Implications for nursing practice may be premature at this point. However, a number of nursing interventions based on the Common Sense Model (Donovan et al., 2007
) suggest that eliciting and discussing patients’ beliefs can change misconceptions or address gaps in knowledge in ways that improve patients’ quality of life. Nurses working in both memory and primary clinics can utilize such an approach to clarify patients and their families’ potential confusions or gaps related to the diagnosis, such as the course of MCI, and the potential stigma or uncertainty related to the label, which may directly influence patients’ mental well-being.

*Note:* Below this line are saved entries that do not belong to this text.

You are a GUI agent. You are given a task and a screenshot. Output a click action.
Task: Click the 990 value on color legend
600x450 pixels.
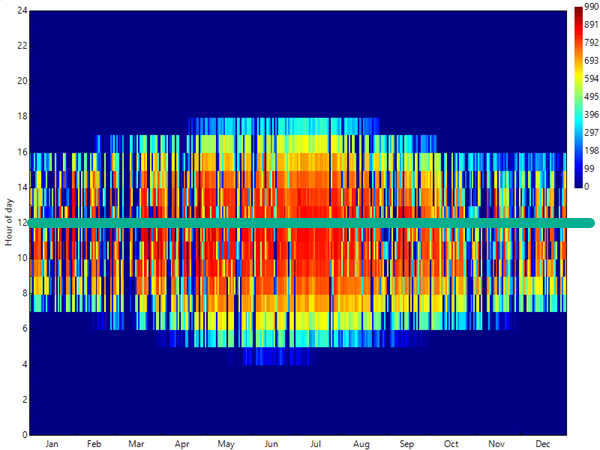(591, 8)
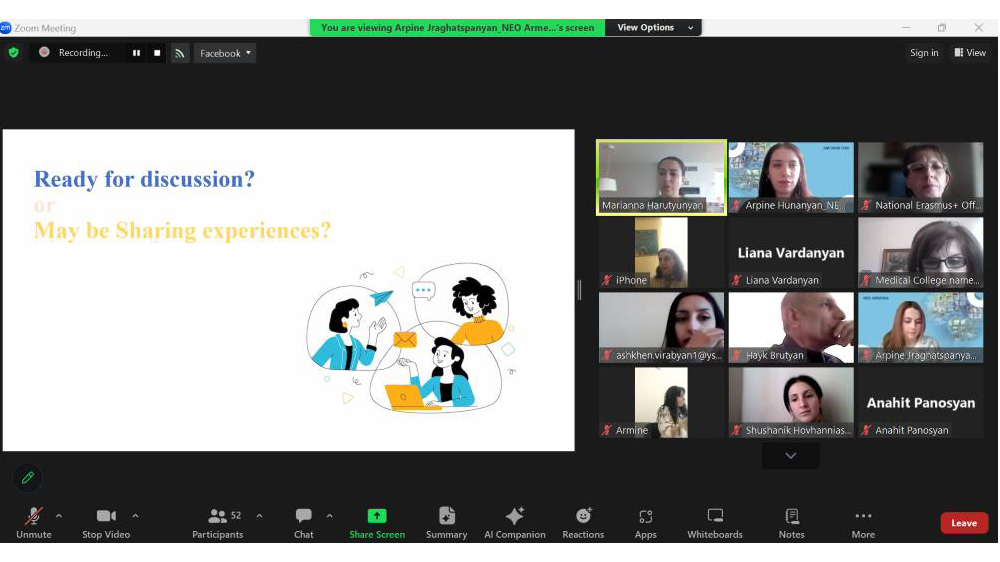Image resolution: width=1000 pixels, height=562 pixels.
Task: Show more participants with down chevron
Action: click(x=791, y=456)
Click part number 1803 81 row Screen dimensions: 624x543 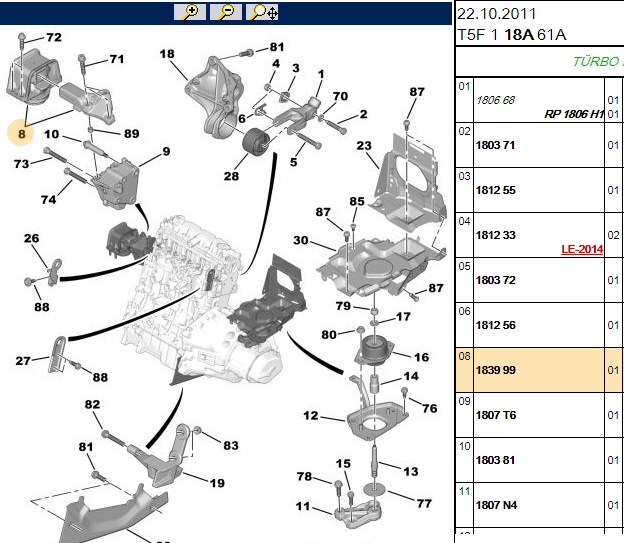point(540,460)
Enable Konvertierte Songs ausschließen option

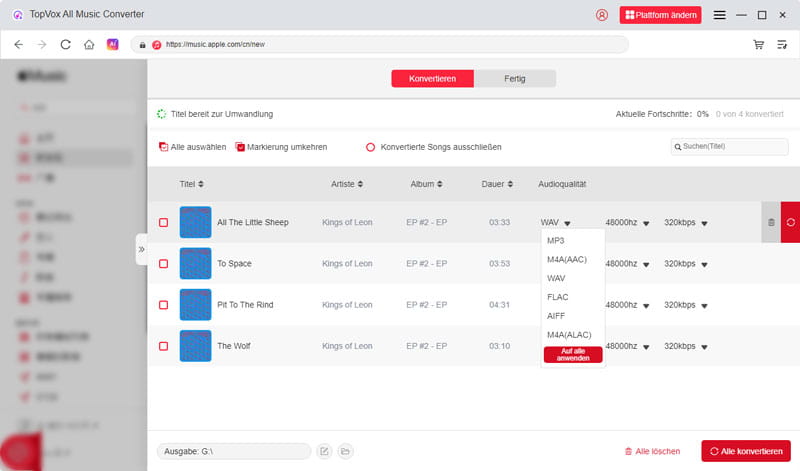[370, 147]
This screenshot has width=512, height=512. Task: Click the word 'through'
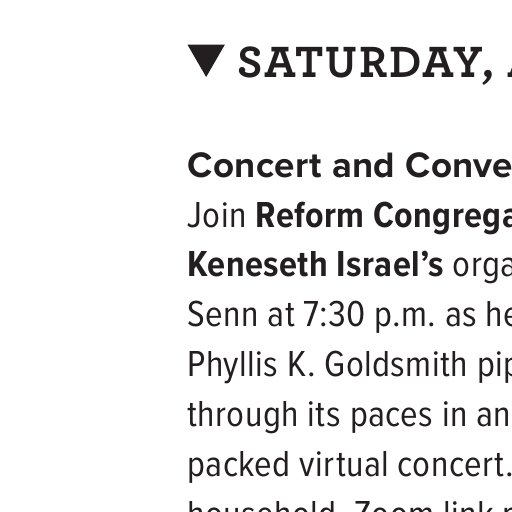tap(242, 415)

In addition, many of the potential risk factors of MCI, such as smoking, medical factors (e.g., hypertension, diabetes, depression), or diet (e.g., fish consumption), are modifiable factors. Patients’ beliefs about such causes of or risk factors for MCI can directly influence patients’ health related behaviors in response to a diagnosis of MCI and how they prevent or better manage these risk factors. Thus, to provide patients with a clear picture of the risk factors of MCI may help patients engage in the healthy behaviors to prevent the further cognitive decline.